In "my" definition above individualism is more like a contrafactual idea that surrenders the possibility of mutual understanding with it's "I'm my own magical creator and creation"
This is a good place for that reminder that the big lexicon of sexualities, romantic orientations and gender identities are something to help you figure out what your business is. Other people will sometimes have identities that do not appear to match their behavior, and that is fine.
This was the whole point of Russell T. Davies television series Bob & Rose (Bob is gay man who falls in love with Rose, a straight woman, and everybody freaks the fuck out. )
Or to put it another way, if a friend of yours is a lesbian but sometimes likes the d, or has a d or is enby, id est, not a woman, they are still a lesbian.
Most of the lesbian community is down with this, in my experience, but the lesbian community -- and the LGBT+ community in general -- has a long history of gatekeeping, especially of shutting out bi folk and trans folk. And we need peers, friends and allies on the same page. So here we are with the bus driver tapping the sign.
If a guy likes the d but identifies as straight, then yes, he's straight.
If a guy likes the d (and less so the v) but also musicals and brunching and still identifies as straight, then he's straight.
At very least, the closet continues to be a necessity for some folk in intolerant circumstances.
Identity is something one works out for themselves. Heck the Kinsey scale implies almost everyone should be bi, (even if not very bi) and yet our booleanist society seems to want to categorize only Kinsey-0 as straight (with everyone else as Oh-So-Gay).
Nah, forget about trying to reason with them.
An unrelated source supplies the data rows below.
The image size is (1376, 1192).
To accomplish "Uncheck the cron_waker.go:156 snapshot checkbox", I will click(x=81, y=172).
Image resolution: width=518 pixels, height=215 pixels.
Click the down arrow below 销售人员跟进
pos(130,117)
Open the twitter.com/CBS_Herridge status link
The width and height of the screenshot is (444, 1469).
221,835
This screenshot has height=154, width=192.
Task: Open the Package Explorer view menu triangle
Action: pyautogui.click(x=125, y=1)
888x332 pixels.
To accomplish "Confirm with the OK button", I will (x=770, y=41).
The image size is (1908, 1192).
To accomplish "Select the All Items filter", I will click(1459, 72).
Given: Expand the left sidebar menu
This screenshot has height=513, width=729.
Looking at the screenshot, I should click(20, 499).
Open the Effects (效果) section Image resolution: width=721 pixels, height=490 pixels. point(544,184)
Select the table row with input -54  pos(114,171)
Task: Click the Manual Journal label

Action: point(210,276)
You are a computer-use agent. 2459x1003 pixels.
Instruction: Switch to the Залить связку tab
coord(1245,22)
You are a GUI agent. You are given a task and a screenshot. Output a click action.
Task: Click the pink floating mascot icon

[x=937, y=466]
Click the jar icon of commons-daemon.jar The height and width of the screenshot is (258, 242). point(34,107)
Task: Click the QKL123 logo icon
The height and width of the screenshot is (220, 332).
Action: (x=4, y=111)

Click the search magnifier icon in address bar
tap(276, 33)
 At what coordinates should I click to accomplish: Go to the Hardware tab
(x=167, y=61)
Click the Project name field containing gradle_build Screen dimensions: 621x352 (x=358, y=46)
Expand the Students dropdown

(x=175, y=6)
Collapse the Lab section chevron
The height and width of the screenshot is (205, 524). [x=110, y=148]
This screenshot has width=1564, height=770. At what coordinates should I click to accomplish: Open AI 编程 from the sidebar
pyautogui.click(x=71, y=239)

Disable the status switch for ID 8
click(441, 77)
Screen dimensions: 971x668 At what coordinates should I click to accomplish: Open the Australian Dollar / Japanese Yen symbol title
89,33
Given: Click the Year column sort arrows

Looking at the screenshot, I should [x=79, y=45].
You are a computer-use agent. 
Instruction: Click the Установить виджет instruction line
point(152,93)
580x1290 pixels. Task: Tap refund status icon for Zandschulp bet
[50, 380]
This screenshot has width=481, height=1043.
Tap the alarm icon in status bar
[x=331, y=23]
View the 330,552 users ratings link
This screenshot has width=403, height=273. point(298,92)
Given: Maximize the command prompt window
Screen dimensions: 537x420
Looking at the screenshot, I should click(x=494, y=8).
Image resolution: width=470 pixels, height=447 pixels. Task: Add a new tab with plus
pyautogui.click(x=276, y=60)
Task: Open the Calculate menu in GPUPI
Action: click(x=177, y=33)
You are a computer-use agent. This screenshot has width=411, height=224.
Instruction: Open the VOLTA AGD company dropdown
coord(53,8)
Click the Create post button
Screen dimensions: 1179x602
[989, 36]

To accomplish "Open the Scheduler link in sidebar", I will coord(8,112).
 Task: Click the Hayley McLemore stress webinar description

They'll just respond with "I honestly don't care, I just don't like it being shoved down my throat all the time!", even though it isn't actually being 'shoved down their throat', but you can't reason them out of a subjective delusion like that.
my take is just that we should stop caring so much about the precise details of people's identity and treat it like food preferences: if it becomes relevant we try to explain it in as much detail as is needed, and people we interact with a lot will probably have a good understanding of it.
The comparison to language is actually quite apt since language has the same problem of people insisting it be grouped into neat boxes, when in reality every person basically speaks a unique language that may well vary from time to time.
I'm with you on the first half of this; the second half isn't bad - just never thought of it like that
Anyway, yes, your sexuality and gender ID in my eyes is similar to a food preference/allergy. If I need to know, please tell me! I might have some questions about it so I can adequately manage our interactions without feeding you peanuts, but other than that, you do you. Similarly, I very much hope you have a bit of patience; I don't often deal with people that have allergies, so while I'm trying to be sensitive to them, I might fuck up.